• **MATERIAL FOR THIS TASK**
-- Opening Marker --

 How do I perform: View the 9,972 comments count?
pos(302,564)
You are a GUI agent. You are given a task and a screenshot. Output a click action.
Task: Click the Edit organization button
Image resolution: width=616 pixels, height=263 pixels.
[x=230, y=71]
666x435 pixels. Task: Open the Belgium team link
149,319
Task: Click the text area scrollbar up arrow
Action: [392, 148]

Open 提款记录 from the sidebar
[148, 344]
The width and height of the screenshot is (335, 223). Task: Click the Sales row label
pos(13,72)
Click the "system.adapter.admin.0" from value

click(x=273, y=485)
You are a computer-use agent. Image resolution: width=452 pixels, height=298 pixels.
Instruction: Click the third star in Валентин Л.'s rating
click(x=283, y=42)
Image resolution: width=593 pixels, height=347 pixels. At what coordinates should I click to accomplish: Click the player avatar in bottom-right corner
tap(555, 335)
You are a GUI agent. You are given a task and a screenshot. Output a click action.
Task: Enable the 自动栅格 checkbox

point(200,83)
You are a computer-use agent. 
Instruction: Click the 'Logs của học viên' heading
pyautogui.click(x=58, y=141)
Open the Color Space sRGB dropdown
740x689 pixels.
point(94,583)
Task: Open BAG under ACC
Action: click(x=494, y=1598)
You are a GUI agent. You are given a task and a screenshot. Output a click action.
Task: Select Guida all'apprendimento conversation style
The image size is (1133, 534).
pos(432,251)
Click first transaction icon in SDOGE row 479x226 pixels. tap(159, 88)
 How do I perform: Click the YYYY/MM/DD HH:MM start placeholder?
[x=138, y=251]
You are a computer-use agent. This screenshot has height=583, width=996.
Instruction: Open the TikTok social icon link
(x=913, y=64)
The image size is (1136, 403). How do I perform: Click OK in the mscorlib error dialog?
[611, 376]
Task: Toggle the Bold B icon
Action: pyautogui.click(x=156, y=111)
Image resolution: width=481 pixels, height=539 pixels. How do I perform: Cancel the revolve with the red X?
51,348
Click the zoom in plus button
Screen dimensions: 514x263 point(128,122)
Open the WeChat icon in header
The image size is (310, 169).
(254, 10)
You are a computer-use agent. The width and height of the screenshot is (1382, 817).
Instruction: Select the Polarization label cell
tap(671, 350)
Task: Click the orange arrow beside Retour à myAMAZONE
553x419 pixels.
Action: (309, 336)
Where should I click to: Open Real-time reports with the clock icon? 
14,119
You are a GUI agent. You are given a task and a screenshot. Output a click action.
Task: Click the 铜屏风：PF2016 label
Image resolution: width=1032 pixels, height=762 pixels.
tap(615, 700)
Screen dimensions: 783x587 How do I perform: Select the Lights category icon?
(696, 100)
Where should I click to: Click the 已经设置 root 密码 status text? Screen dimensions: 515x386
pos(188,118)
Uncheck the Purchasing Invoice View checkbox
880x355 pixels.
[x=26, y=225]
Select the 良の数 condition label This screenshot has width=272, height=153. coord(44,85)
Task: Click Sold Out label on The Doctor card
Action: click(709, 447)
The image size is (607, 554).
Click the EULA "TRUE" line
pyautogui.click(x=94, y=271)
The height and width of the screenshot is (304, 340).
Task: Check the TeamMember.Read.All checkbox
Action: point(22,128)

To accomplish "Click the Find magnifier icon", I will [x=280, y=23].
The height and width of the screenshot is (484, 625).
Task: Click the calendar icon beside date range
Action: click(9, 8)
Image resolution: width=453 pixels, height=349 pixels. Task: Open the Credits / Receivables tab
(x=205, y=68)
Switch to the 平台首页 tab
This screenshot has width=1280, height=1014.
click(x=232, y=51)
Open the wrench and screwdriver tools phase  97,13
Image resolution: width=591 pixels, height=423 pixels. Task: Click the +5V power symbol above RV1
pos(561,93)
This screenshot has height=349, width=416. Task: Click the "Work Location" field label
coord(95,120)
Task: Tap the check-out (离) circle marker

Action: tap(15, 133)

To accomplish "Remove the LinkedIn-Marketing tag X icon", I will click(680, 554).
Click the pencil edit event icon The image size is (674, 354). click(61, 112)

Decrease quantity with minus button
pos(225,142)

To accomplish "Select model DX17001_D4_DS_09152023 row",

-- Closing Marker --

• **ASSIGNED TASK**
Would you copy the whole listing exactly?

• **TASK RESPONSE**
 How do I perform: View the 9,972 comments count?
pos(302,564)
You are a GUI agent. You are given a task and a screenshot. Output a click action.
Task: Click the Edit organization button
Image resolution: width=616 pixels, height=263 pixels.
[x=230, y=71]
666x435 pixels. Task: Open the Belgium team link
149,319
Task: Click the text area scrollbar up arrow
Action: [392, 148]

Open 提款记录 from the sidebar
[148, 344]
The width and height of the screenshot is (335, 223). Task: Click the Sales row label
pos(13,72)
Click the "system.adapter.admin.0" from value

click(x=273, y=485)
You are a computer-use agent. Image resolution: width=452 pixels, height=298 pixels.
Instruction: Click the third star in Валентин Л.'s rating
click(x=283, y=42)
Image resolution: width=593 pixels, height=347 pixels. At what coordinates should I click to accomplish: Click the player avatar in bottom-right corner
tap(555, 335)
You are a GUI agent. You are given a task and a screenshot. Output a click action.
Task: Enable the 自动栅格 checkbox

point(200,83)
You are a computer-use agent. 
Instruction: Click the 'Logs của học viên' heading
pyautogui.click(x=58, y=141)
Open the Color Space sRGB dropdown
740x689 pixels.
point(94,583)
Task: Open BAG under ACC
Action: click(x=494, y=1598)
You are a GUI agent. You are given a task and a screenshot. Output a click action.
Task: Select Guida all'apprendimento conversation style
The image size is (1133, 534).
pos(432,251)
Click first transaction icon in SDOGE row 479x226 pixels. tap(159, 88)
 How do I perform: Click the YYYY/MM/DD HH:MM start placeholder?
[x=138, y=251]
You are a computer-use agent. This screenshot has height=583, width=996.
Instruction: Open the TikTok social icon link
(x=913, y=64)
The image size is (1136, 403). How do I perform: Click OK in the mscorlib error dialog?
[611, 376]
Task: Toggle the Bold B icon
Action: pyautogui.click(x=156, y=111)
Image resolution: width=481 pixels, height=539 pixels. How do I perform: Cancel the revolve with the red X?
51,348
Click the zoom in plus button
Screen dimensions: 514x263 point(128,122)
Open the WeChat icon in header
The image size is (310, 169).
(254, 10)
You are a computer-use agent. The width and height of the screenshot is (1382, 817).
Instruction: Select the Polarization label cell
tap(671, 350)
Task: Click the orange arrow beside Retour à myAMAZONE
553x419 pixels.
Action: (309, 336)
Where should I click to: Open Real-time reports with the clock icon? 
14,119
You are a GUI agent. You are given a task and a screenshot. Output a click action.
Task: Click the 铜屏风：PF2016 label
Image resolution: width=1032 pixels, height=762 pixels.
tap(615, 700)
Screen dimensions: 783x587 How do I perform: Select the Lights category icon?
(696, 100)
Where should I click to: Click the 已经设置 root 密码 status text? Screen dimensions: 515x386
pos(188,118)
Uncheck the Purchasing Invoice View checkbox
880x355 pixels.
[x=26, y=225]
Select the 良の数 condition label This screenshot has width=272, height=153. coord(44,85)
Task: Click Sold Out label on The Doctor card
Action: click(709, 447)
The image size is (607, 554).
Click the EULA "TRUE" line
pyautogui.click(x=94, y=271)
The height and width of the screenshot is (304, 340).
Task: Check the TeamMember.Read.All checkbox
Action: point(22,128)

To accomplish "Click the Find magnifier icon", I will [x=280, y=23].
The height and width of the screenshot is (484, 625).
Task: Click the calendar icon beside date range
Action: click(9, 8)
Image resolution: width=453 pixels, height=349 pixels. Task: Open the Credits / Receivables tab
(x=205, y=68)
Switch to the 平台首页 tab
This screenshot has width=1280, height=1014.
click(x=232, y=51)
Open the wrench and screwdriver tools phase  97,13
Image resolution: width=591 pixels, height=423 pixels. Task: Click the +5V power symbol above RV1
pos(561,93)
This screenshot has height=349, width=416. Task: Click the "Work Location" field label
coord(95,120)
Task: Tap the check-out (离) circle marker

Action: tap(15, 133)

To accomplish "Remove the LinkedIn-Marketing tag X icon", I will click(680, 554).
Click the pencil edit event icon The image size is (674, 354). click(61, 112)

Decrease quantity with minus button
pos(225,142)

To accomplish "Select model DX17001_D4_DS_09152023 row",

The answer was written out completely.